Monday 8 April 2013

Money Savvy Kids: The Best Ways to Teach Your Children about Money for a Strong Financial Future by Gordon Pape and Deborah Kerbel

Published by Portfolio an imprint of Penguin Group Canada

How much did you learn about finance while growing up? It's hardly surprising that this is the most indebted generation in Canadian History and that the pattern is set to continue as it has over many generations before us. What to do? A great starting point is to read Money Savvy Kids which was written by Gordon Pape and his daughter Deborah Kerbel. Inside the approximately 220 pages of this book you will find a wealth of information that is shared in a way that makes it easy to comprehend whether you are a financial wiz or absolutely clueless, but do keep in mind that Money Savvy Kids: The Best Ways to Teach Your Children about Money for a Strong Financial Future (as the full title states), is primarily geared towards suggesting  methods to engage your children in this subject, and at which ages the various techniques should be applied. 

The back states: Money Savvy Kids features timely information on:
  • how to teach the "value" of money
  • whether allowances are a good idea and, if so, how much?
  • saving, spending, and sharing
  • teaching your kids to shop smart
  • coping with children-directed advertising
  • games that teach money skills
  • great websites and apps - some reviewed by the kids themselves
  • money-smart books for young readers
  • finding that first job
  • saving for college
As a woman in my late thirties, with children who are all adults now, I wouldn't fit into the targeted audience for this title. The blurb states that this is a must-read for all parents with children between the ages of five and seventeen and while I do agree that it will be most useful to that portion of society, I have to say that I highly recommend it regardless of age. 

Early in the book we are treated to one of the many little personal experiences that are sprinkled through the pages of this highly informative and entertaining book. In one particular tale, Deborah ventures into a store with her daughter and warns the child ahead of time that this shopping trip will be for one purpose only, a gift for a family member. What happens in that store next was somewhat shocking and prompted a discussion with my hubby on the questionable actions that took place. Further stories in the book made it clear that while this is geared towards money management,  it also guides us into how to use those lessons and skills to encourage selflessness, compassion, and a strong set of morals, values, and ethics. That is what really gave this a 5/5 score for me and caused me to look at this book as a must-read for everyone.  

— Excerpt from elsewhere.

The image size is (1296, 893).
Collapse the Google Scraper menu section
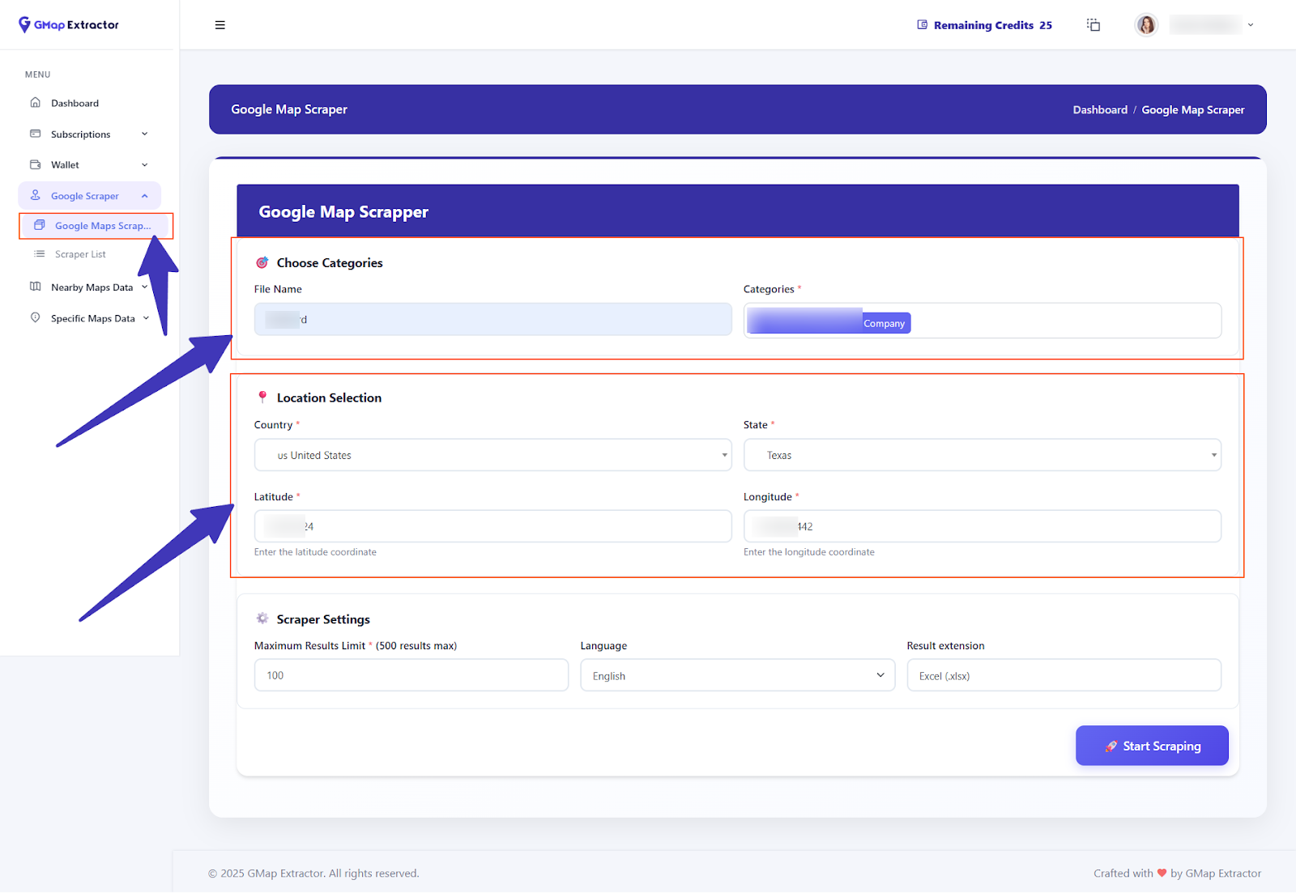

The layout of the book is wonderfully practical in that many of the chapters are geared towards a set age range and include info and activities for that age. So many of the ideas are ones that wouldn't have occurred to me and they are brilliant. What I love about the suggestions and hints, is that the authors share not just the ideas that worked well for them, but other ideas that totally flopped. Many of those shared experiences result in outbreaks of laughter. I loved too that the authors share their own views on how to deal with allowances, setting a level of tasks that is appropriate for each age, and additionally why connecting allowances and tasks/chores is problematic.

Like when I read The Stop, this book ended up with a myriad of post-it tabs throughout. Some for the parental pearls of wisdom, some for resources that can be found online (and look fantastic, I might add!), and an impossible number of them for further reading material. I need more hours in my day.  I will also add that I now have a better understanding of hyperinflation and that if you're like me, you'll be using Google to learn more about that too by the end of the book.

If all books on finance were this much fun, I'd read so many more of them.